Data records

((

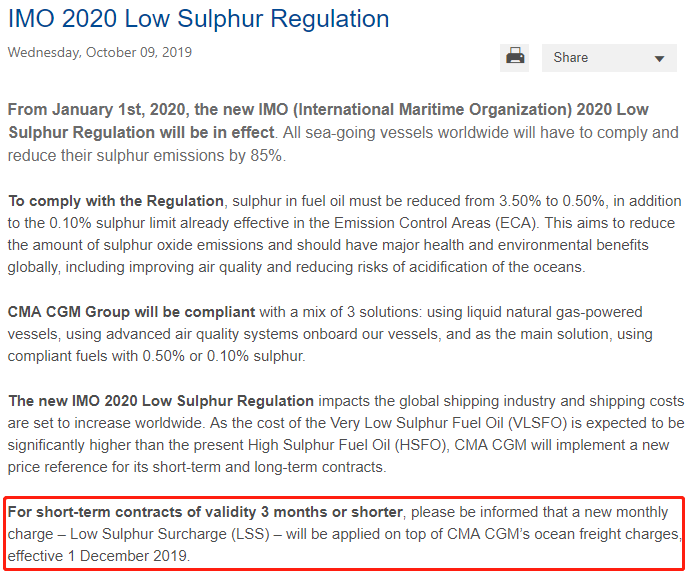The height and width of the screenshot is (578, 692).
Task: Click the Wednesday, October 09, 2019 date
Action: click(100, 52)
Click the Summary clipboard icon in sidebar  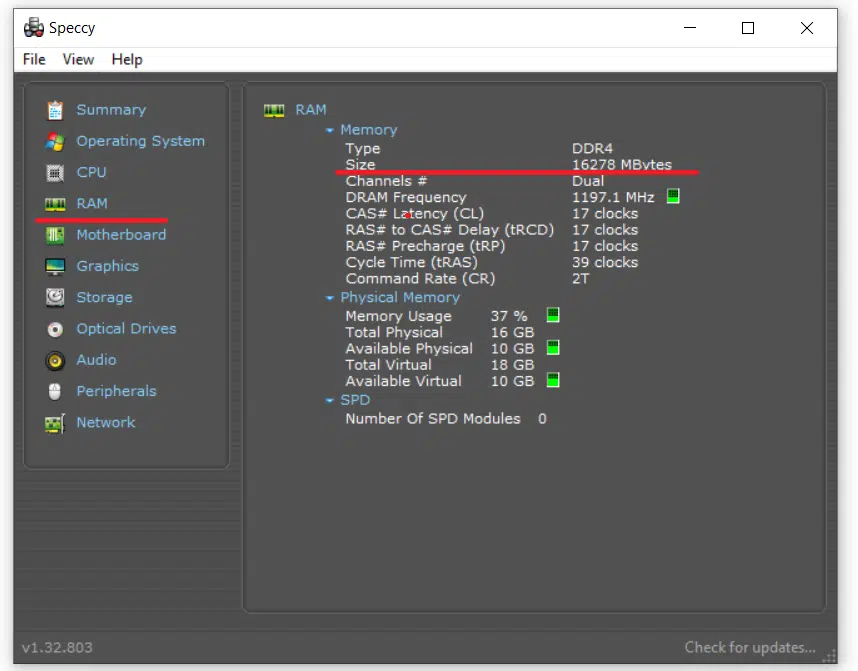[x=55, y=110]
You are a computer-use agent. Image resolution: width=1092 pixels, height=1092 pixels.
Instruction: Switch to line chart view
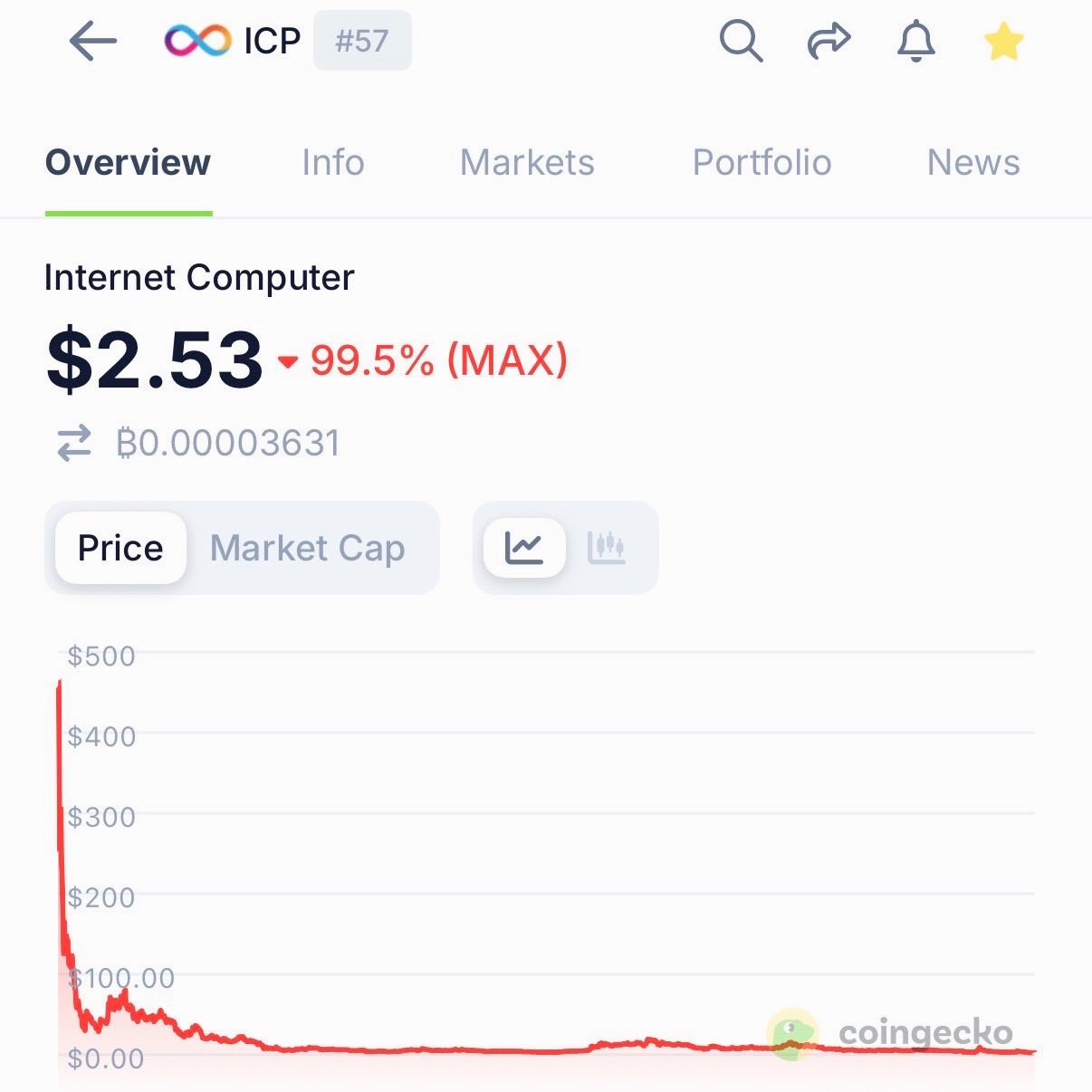[x=524, y=548]
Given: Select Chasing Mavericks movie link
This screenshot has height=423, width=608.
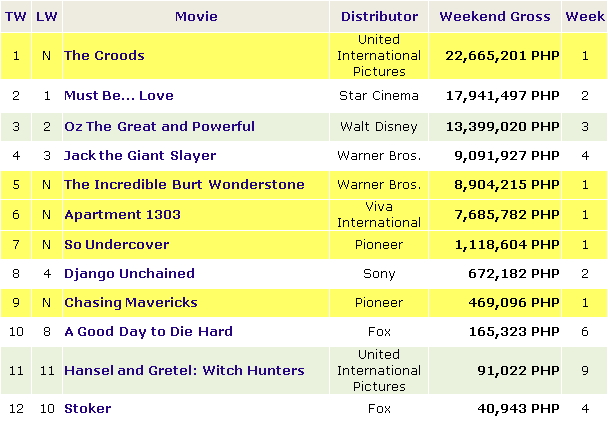Looking at the screenshot, I should tap(131, 303).
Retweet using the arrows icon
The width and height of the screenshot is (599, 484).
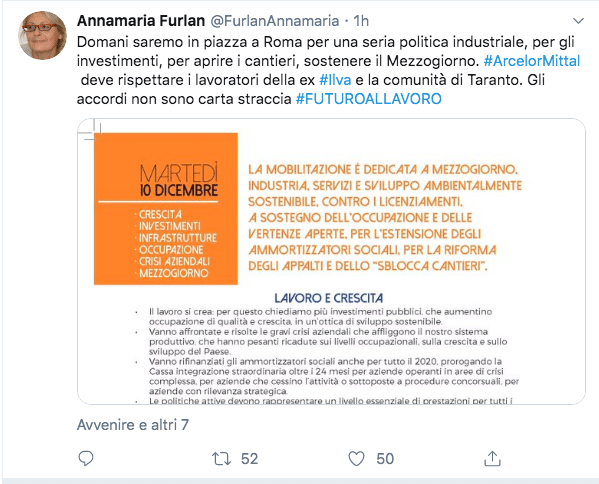(222, 458)
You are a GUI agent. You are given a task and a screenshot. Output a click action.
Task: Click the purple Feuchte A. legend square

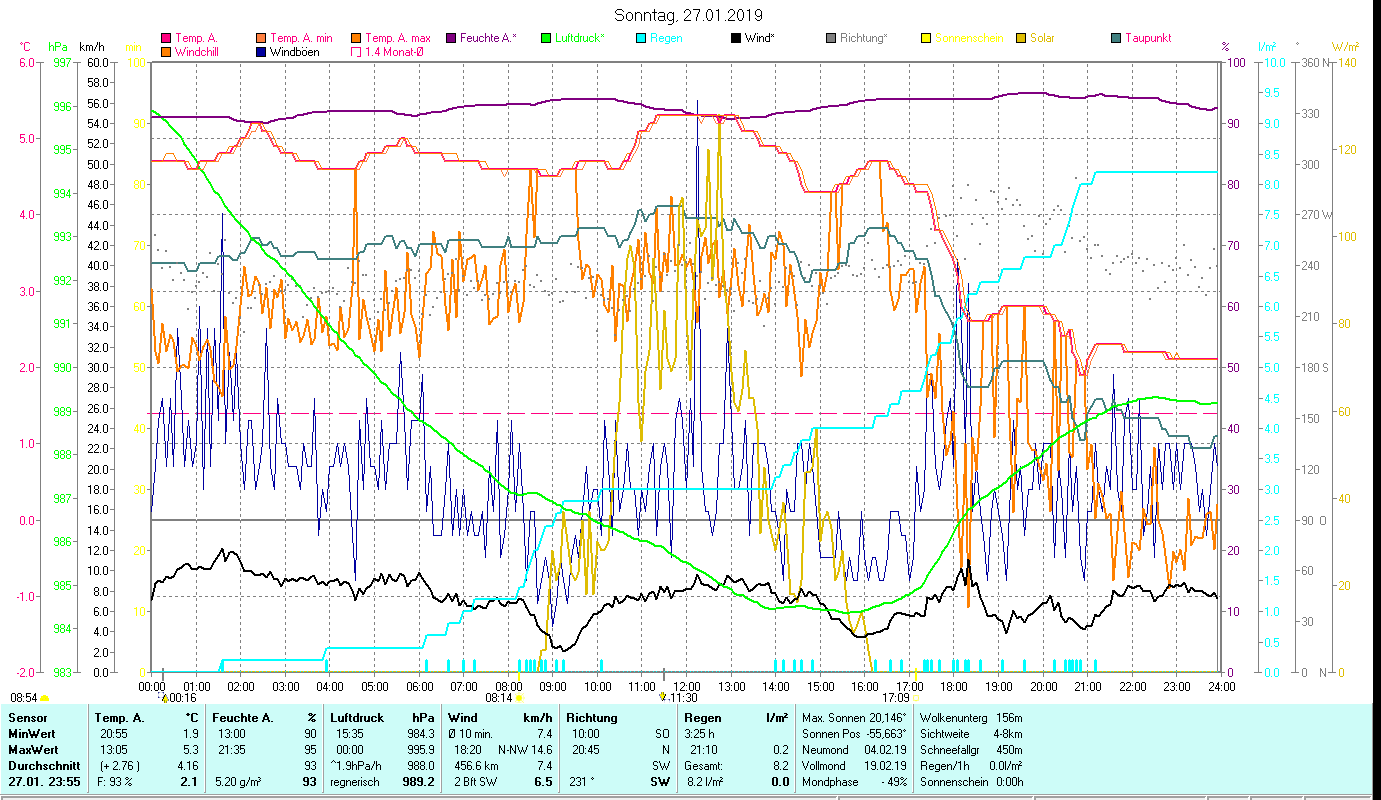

))

WORK TO BE COMPLETED
The string "agent" appears in how many lines above? Answer with the number only.

WRITTEN SOLUTION
2